Well, maybe I’ll add one more: connections in high places. Absolutely
no other qualifications required, and all you need to keep praying for is that
luck might not suddenly desert you until you become too big to fail, like the
directors of Citibank (or Sahara India?). Within a few years or at most a
decade, you will move from slum to five star environs, from your dad’s rickety
cycle van to a spanking new Audi or BMW, you will have legions of minions, from
armed thugs to trained lawyers and CAs and MBAs to protect your back and do all
the legwork and dirty work for you (people who have been to IIT and consider
themselves ‘successful’ because you pay them at most a measly couple of lakhs a
month: think of those who work for Vijay Mallya or Anil Agarwal of Vedanta fame), you will have sexy bimbos
swooning on your arms, you will throw parties where the champagne flows like
water even though you might never have passed class eight and you owe billions
to millions which you have no intention of ever paying back – and much of
society (read the mass media, including and especially the parts of them you
personally own) will be going gaga over you as a great success, even a great
man. And that success will keep begetting success, because nothing attracts
prey to you as the smell of big money being squandered on a lavish scale, no
matter how it has been made.
It
is not good or wise to blame it all on the politicians, for a number of
reasons: a) politicians do not tell
people to be both stupid and greedy, b) some politicians actually try to fight
the ever-present menace of sharks devouring minnows, and get little thanks for
it, c) a lot of people feel politicians have no business trying to teach them
to restrain their greed and tell them to be less foolish, d) in a society where
almost everybody is trying to get rich quick (so why not the politicians too?)

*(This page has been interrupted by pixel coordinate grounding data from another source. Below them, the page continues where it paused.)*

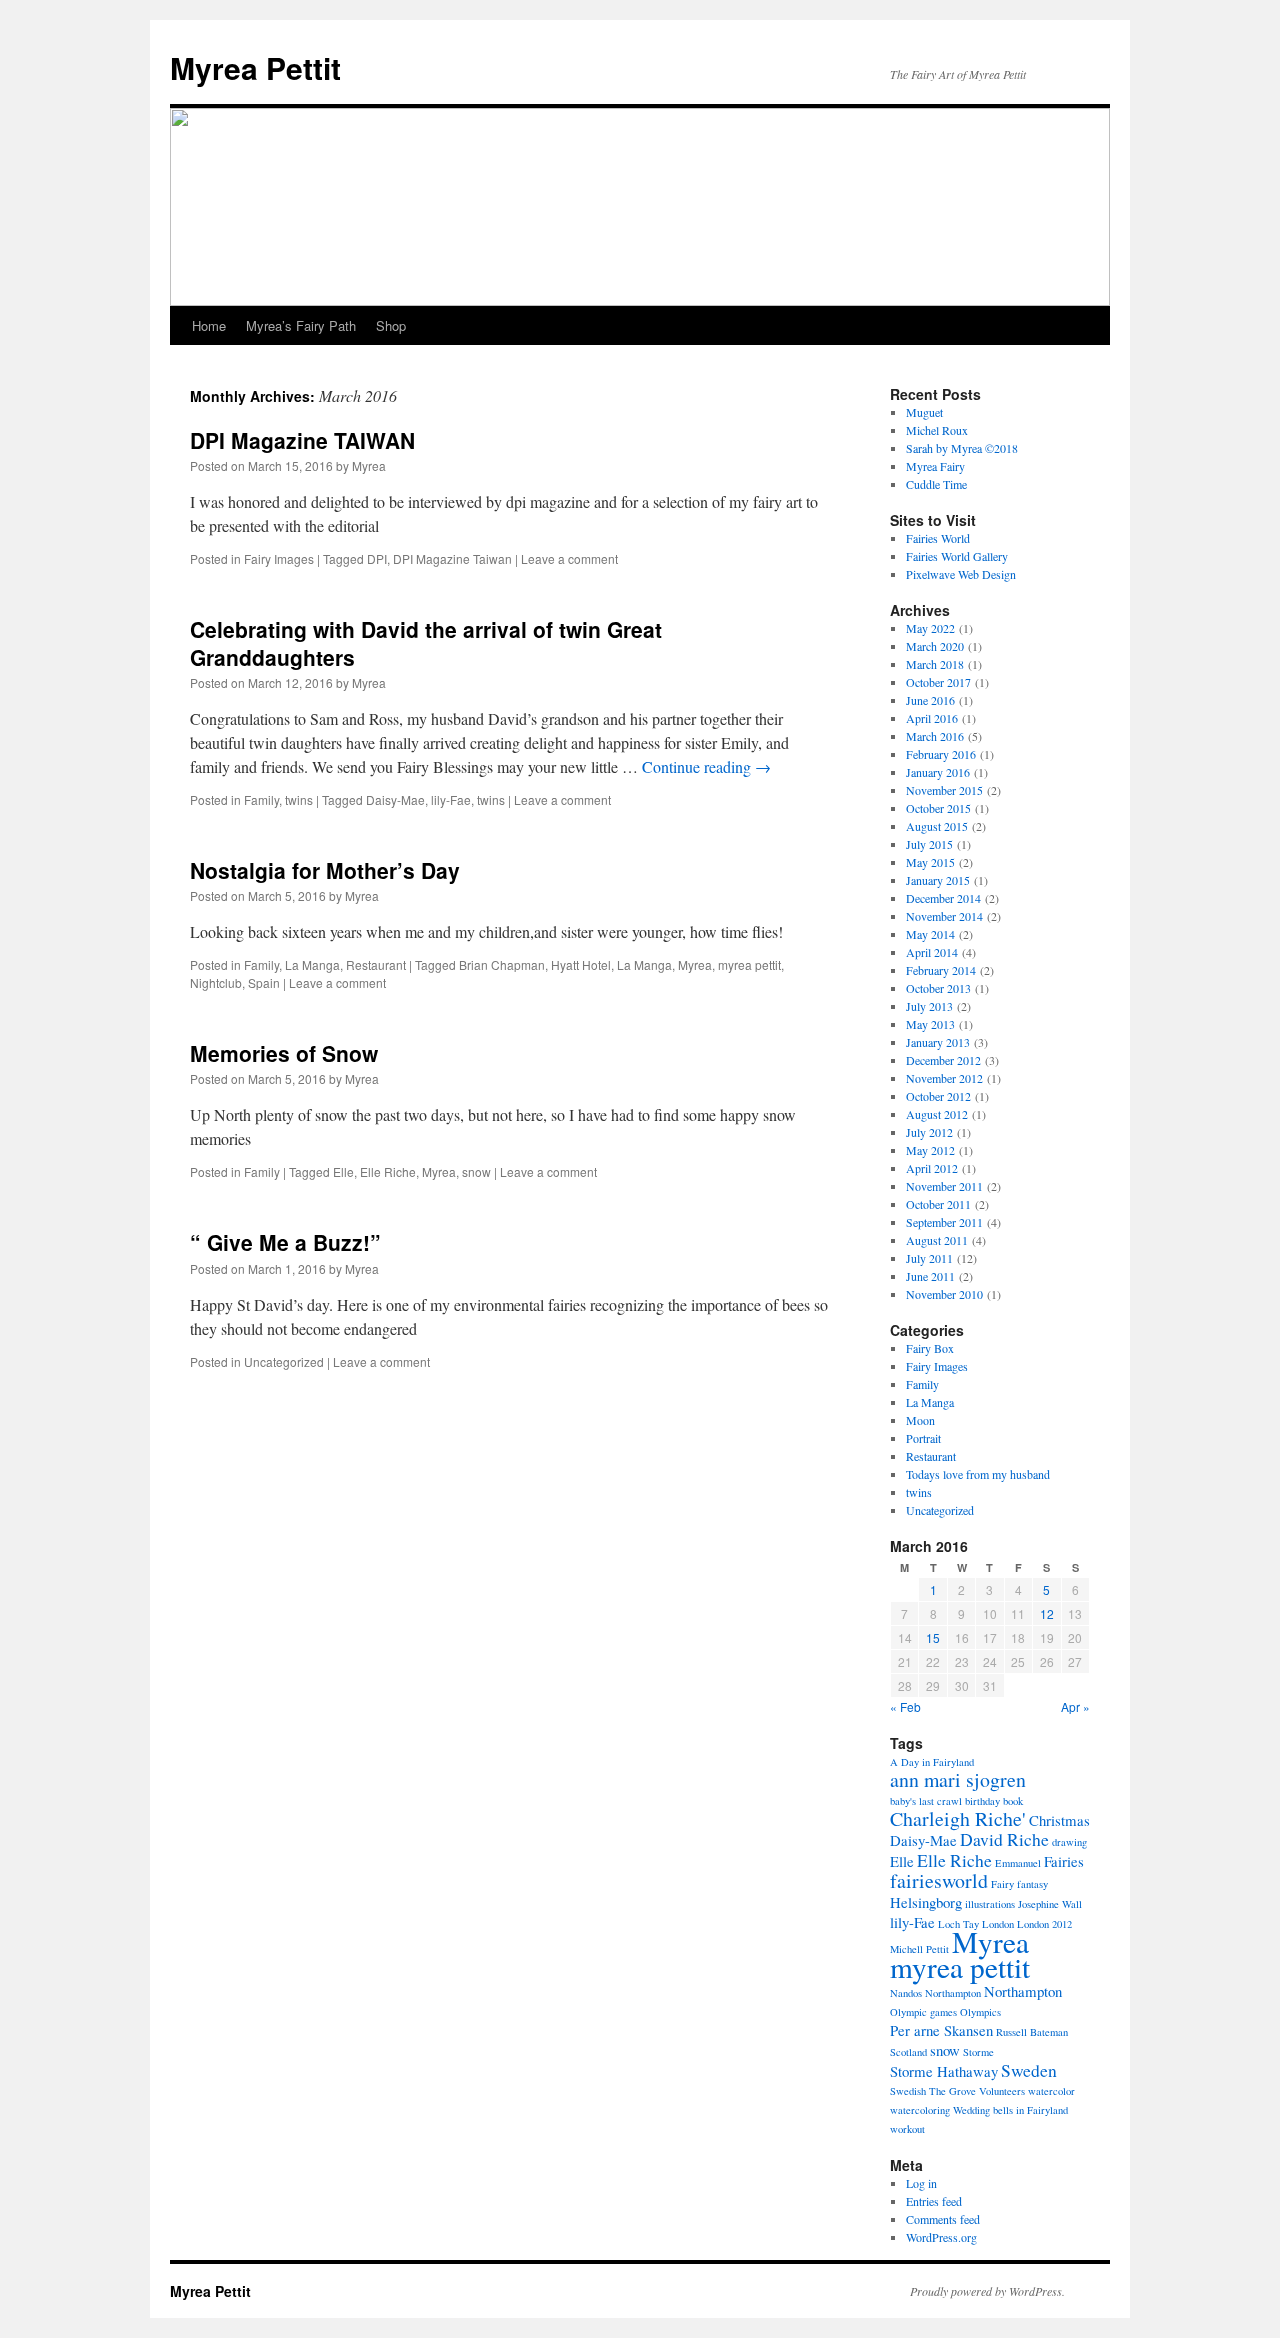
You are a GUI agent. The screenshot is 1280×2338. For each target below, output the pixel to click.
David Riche (1004, 1839)
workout (907, 2129)
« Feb (905, 1706)
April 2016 (932, 718)
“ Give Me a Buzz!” (285, 1242)
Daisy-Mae (395, 799)
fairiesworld (939, 1880)
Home (209, 325)
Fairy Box (930, 1348)
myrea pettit (749, 964)
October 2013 (938, 988)
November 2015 (944, 790)
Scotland (908, 2052)
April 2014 (932, 952)
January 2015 (938, 880)
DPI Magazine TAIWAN (302, 440)
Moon (920, 1420)
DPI (377, 558)
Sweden (1029, 2070)
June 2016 (930, 700)
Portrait (923, 1438)
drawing (1069, 1842)
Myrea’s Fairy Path (301, 325)
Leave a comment (569, 558)
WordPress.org (941, 2237)
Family (261, 799)
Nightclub (216, 982)
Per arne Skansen (941, 2030)
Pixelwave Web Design (961, 574)
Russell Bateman (1032, 2032)
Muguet (924, 412)
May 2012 (930, 1150)
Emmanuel (1018, 1863)
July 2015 (929, 844)
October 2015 (938, 808)
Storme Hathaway (944, 2071)
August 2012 (937, 1114)
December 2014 (943, 898)
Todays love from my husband (978, 1474)
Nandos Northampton (935, 1993)
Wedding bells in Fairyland (1010, 2110)
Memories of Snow (284, 1053)
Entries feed (934, 2201)
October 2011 (938, 1204)
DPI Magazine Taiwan (452, 558)
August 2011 (937, 1240)
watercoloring (920, 2110)
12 (1047, 1613)
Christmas (1059, 1820)
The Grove (952, 2091)
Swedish (908, 2091)
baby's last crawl (926, 1801)
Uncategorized (284, 1361)
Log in (921, 2183)
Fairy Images (279, 558)
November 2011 (944, 1186)
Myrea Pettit (255, 67)
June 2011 (930, 1276)
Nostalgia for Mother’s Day (325, 870)
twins (299, 799)
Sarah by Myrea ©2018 (962, 448)
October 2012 (938, 1096)
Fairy (1002, 1884)
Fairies (1064, 1861)
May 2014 (930, 934)
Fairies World (938, 538)
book (1013, 1801)
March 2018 (935, 664)
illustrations (990, 1904)
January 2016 (938, 772)
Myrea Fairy (935, 466)
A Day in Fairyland (932, 1762)
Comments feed (943, 2219)
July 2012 (929, 1132)
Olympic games (923, 2012)
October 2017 (938, 682)
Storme (978, 2052)
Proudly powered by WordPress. (987, 2291)
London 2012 (1044, 1924)
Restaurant (376, 964)
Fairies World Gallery (957, 556)
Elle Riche (388, 1171)
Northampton (1023, 1991)
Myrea (369, 465)
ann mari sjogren (958, 1779)
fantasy (1032, 1884)
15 (933, 1637)
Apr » (1075, 1706)
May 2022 (930, 628)
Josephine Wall (1050, 1904)
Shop (391, 325)
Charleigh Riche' (958, 1818)
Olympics (980, 2012)
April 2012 (932, 1168)
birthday (982, 1801)
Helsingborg (926, 1902)
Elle (343, 1171)
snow (476, 1171)
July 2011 (929, 1258)
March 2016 (935, 736)
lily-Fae (451, 799)
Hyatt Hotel (581, 964)
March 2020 (935, 646)
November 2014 (944, 916)
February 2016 (941, 754)
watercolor (1051, 2091)
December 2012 (943, 1060)
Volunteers (1002, 2091)
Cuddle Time (936, 484)
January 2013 (938, 1042)
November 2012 (944, 1078)
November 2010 (944, 1294)
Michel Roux (937, 430)
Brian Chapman (502, 964)
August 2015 (937, 826)
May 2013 (930, 1024)
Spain (264, 982)
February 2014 (941, 970)
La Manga (312, 964)
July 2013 (929, 1006)
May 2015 (930, 862)
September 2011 (944, 1222)
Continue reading (706, 766)
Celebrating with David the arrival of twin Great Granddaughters (426, 642)
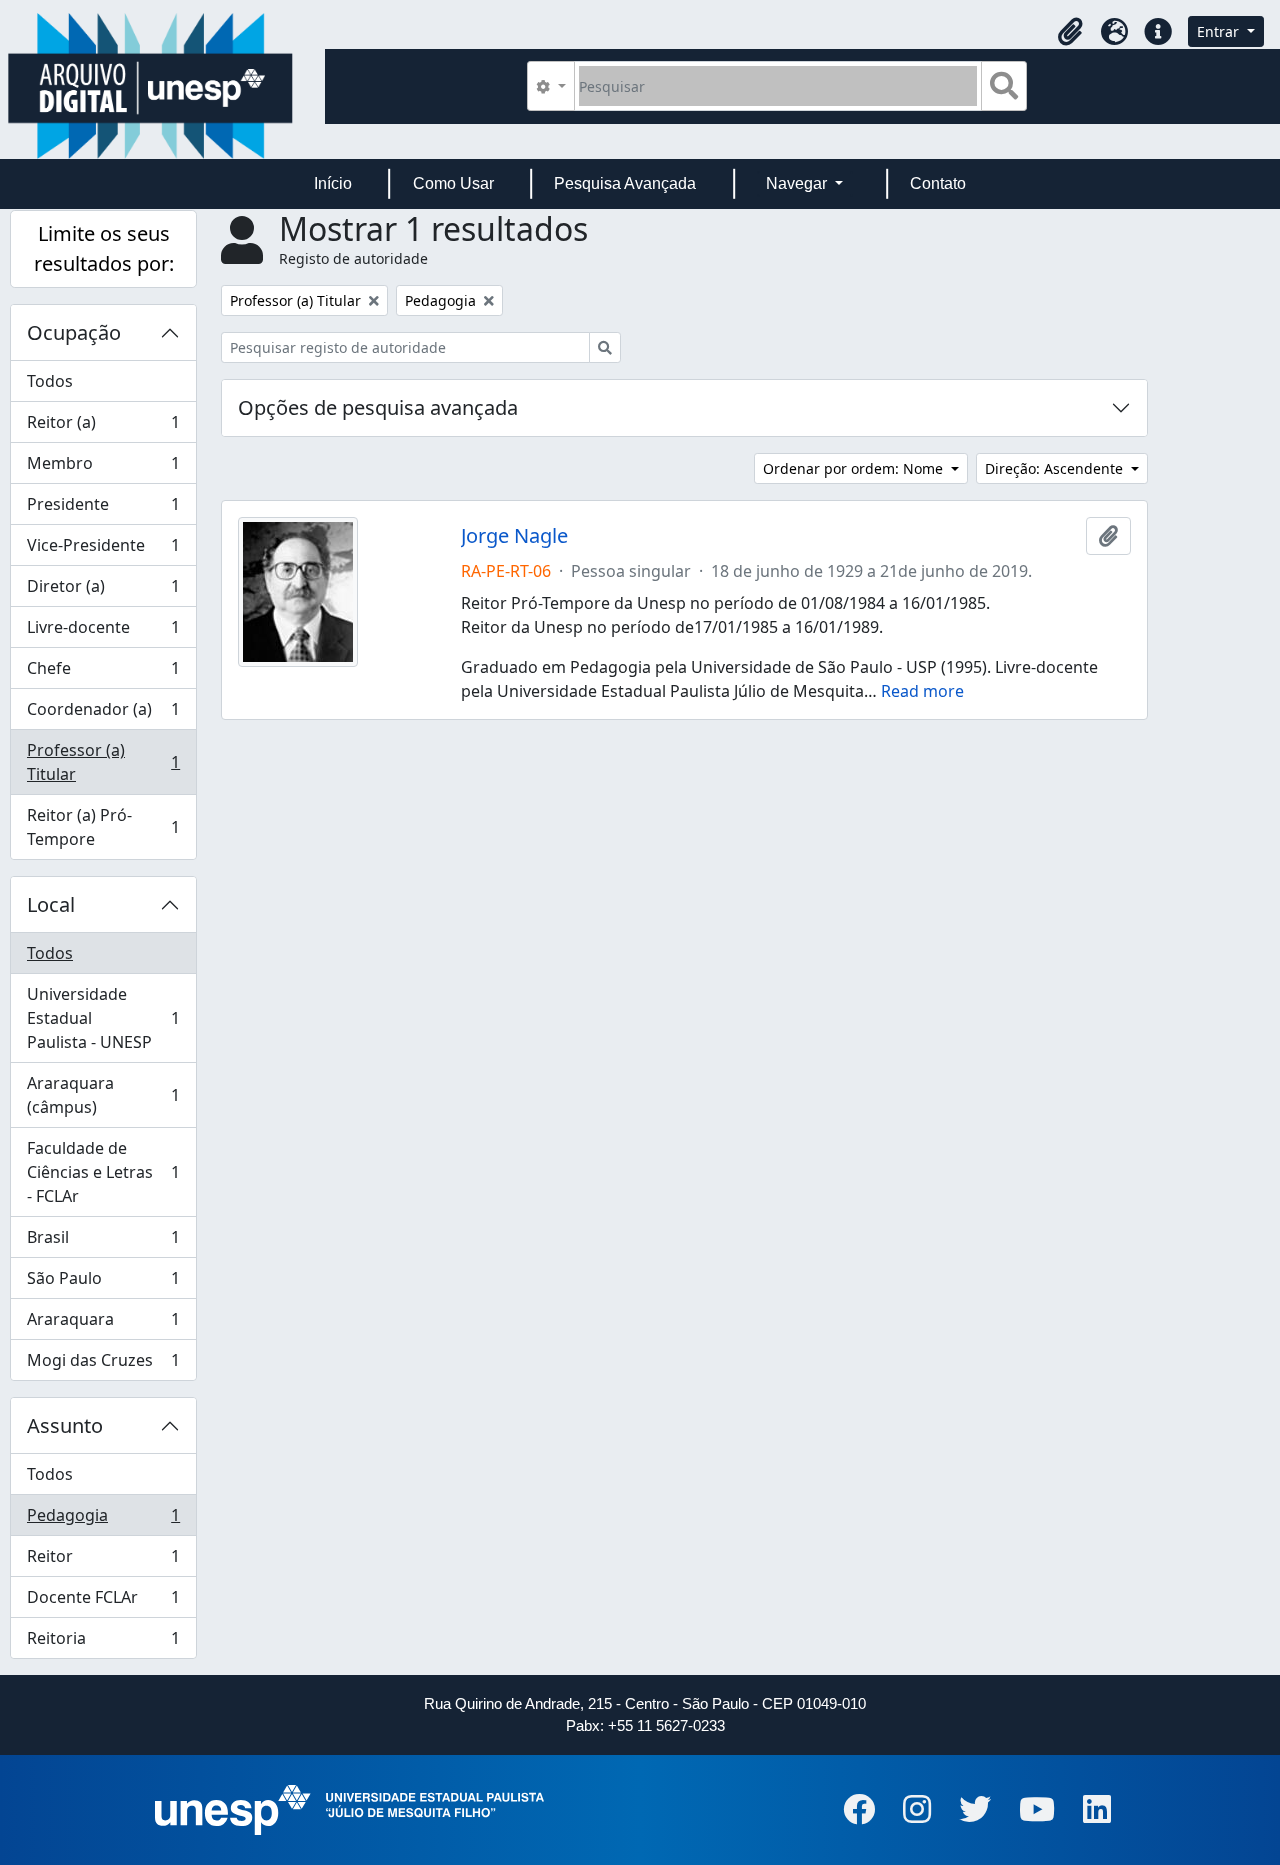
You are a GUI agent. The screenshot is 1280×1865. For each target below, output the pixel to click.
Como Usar (453, 183)
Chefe (103, 673)
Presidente (103, 509)
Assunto (65, 1425)
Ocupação (74, 332)
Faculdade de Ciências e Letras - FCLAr (103, 1172)
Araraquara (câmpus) (103, 1095)
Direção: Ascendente (1056, 468)
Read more (922, 691)
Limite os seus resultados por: (104, 248)
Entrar (1220, 31)
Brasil (103, 1242)
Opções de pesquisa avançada (378, 407)
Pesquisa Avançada (625, 183)
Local (51, 904)
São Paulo (103, 1283)
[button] (1070, 32)
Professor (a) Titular (103, 762)
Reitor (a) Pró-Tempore (103, 827)
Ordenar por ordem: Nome (855, 468)
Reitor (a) (103, 427)
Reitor (103, 1561)
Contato (938, 183)
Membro (103, 468)
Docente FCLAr (103, 1602)
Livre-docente (103, 632)
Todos (50, 381)
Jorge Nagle (514, 536)
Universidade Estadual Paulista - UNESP (103, 1018)
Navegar (798, 183)
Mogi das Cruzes (103, 1364)
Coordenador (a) (103, 714)
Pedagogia (103, 1520)
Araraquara (103, 1324)
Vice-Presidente (103, 550)
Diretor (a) (103, 591)
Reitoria (103, 1642)
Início (333, 183)
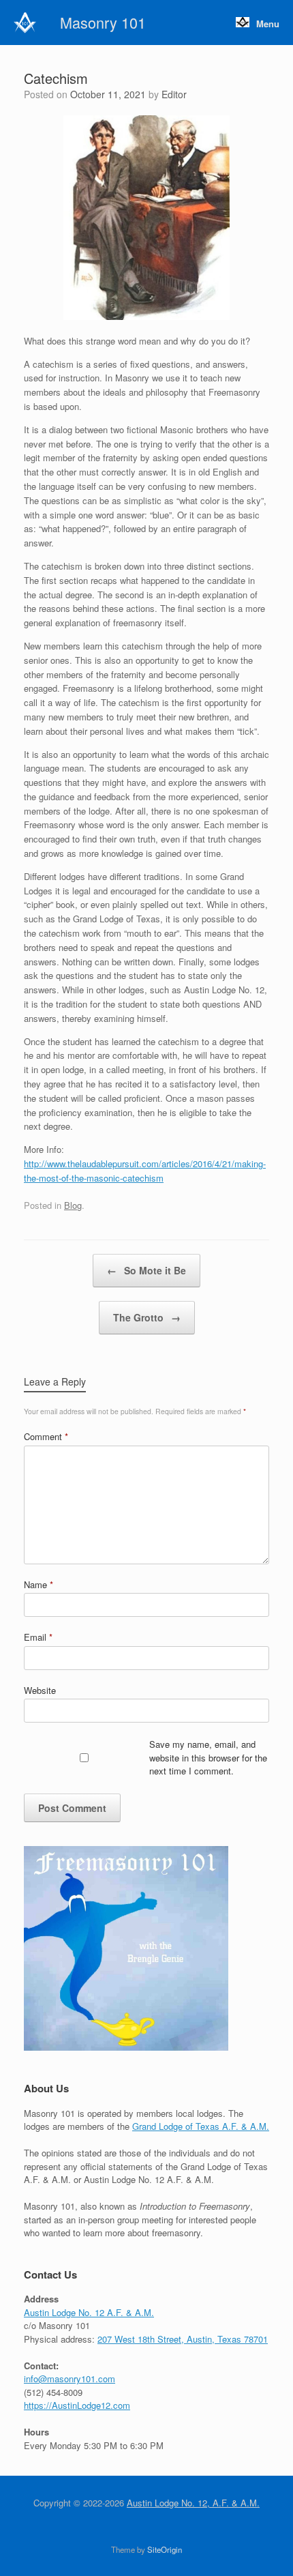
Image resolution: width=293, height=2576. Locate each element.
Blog (73, 1205)
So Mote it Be (146, 1270)
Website (40, 1690)
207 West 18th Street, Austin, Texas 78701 (182, 2338)
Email (38, 1636)
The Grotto (147, 1317)
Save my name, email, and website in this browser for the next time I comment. (208, 1757)
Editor (174, 94)
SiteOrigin (164, 2549)
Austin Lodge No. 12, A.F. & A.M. (193, 2502)
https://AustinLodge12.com (77, 2405)
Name (38, 1584)
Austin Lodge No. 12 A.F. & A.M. (89, 2312)
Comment (46, 1436)
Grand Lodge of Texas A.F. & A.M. (200, 2126)
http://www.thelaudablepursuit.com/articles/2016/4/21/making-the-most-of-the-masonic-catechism (145, 1170)
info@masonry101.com (69, 2378)
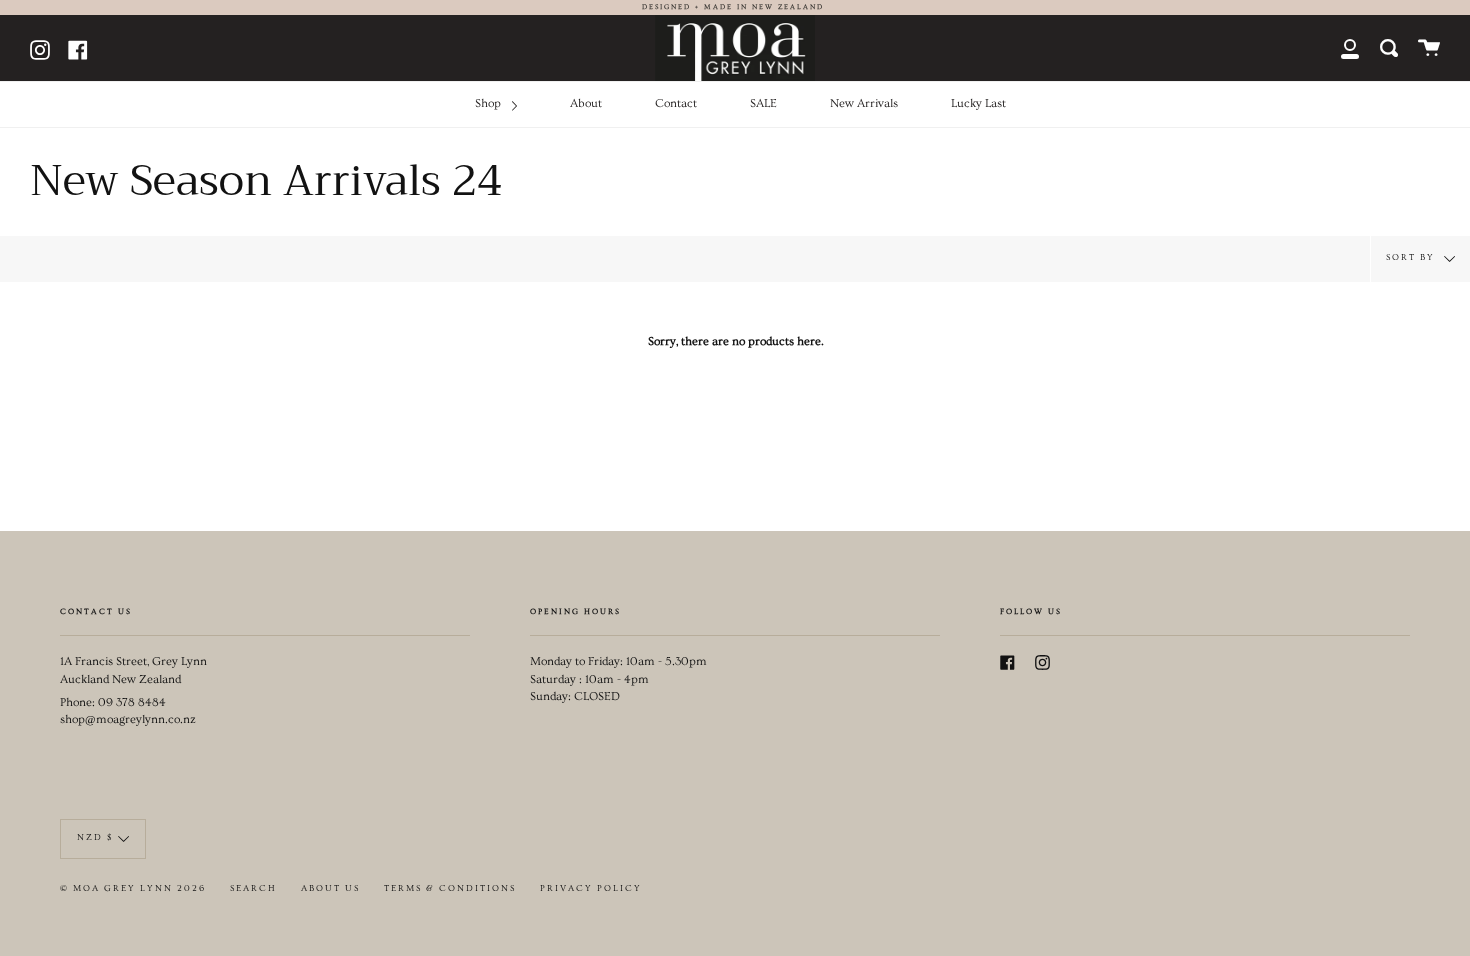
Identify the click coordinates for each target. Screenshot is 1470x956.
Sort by (1412, 256)
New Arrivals (864, 103)
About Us (330, 888)
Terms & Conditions (450, 888)
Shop (489, 103)
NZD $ (95, 837)
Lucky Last (978, 103)
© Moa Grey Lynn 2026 (133, 888)
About (586, 103)
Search (253, 888)
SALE (763, 103)
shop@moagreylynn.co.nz (128, 719)
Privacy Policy (591, 888)
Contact (676, 103)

– and given the fact that it has always been very hard to make big money
quickly by honest means – a lot of such ‘human interest’ stories will keep
happening, because most ‘successful’ people do get rich only by duping the
foolish and the greedy, e) politicians, alas, can thrive and even get some good
work done only by winking at, if not actually being hand in glove with, the
sharks whose sole aim in life is to make money no matter how, that’s the way
the world is, f) too few people notice that many of the money bags become politicians
themselves, and play a not insignificant role in breaking, bending or changing
laws so that they can keep playing their dirty games with less and less to
worry about. And to those who say – at age 20 or 80 – that ‘come socialism, and
the world will become paradise’, this incorrigible sceptic will retort ‘Ho hum.
Read history, or keep dreaming.’
Meanwhile,
I started earning my living early, and am nearly high and dry, having followed
my own three maxims resolutely: a) make just enough for your needs, keeping an
eye on the far future, b) don’t envy and slaver after big money, c) don’t
listen to anybody, however fancy his car, his office or his calling card, who
offers to make you rich in a year or two. When I have needed worldly advice, I have
taken it from the likes of Shakespeare and Ben Franklin and Tagore, not your
hot-shot twenty something MBA in finance, be he from Harvard or IIM…and I
cannot pass on better advice to those who are coming after me.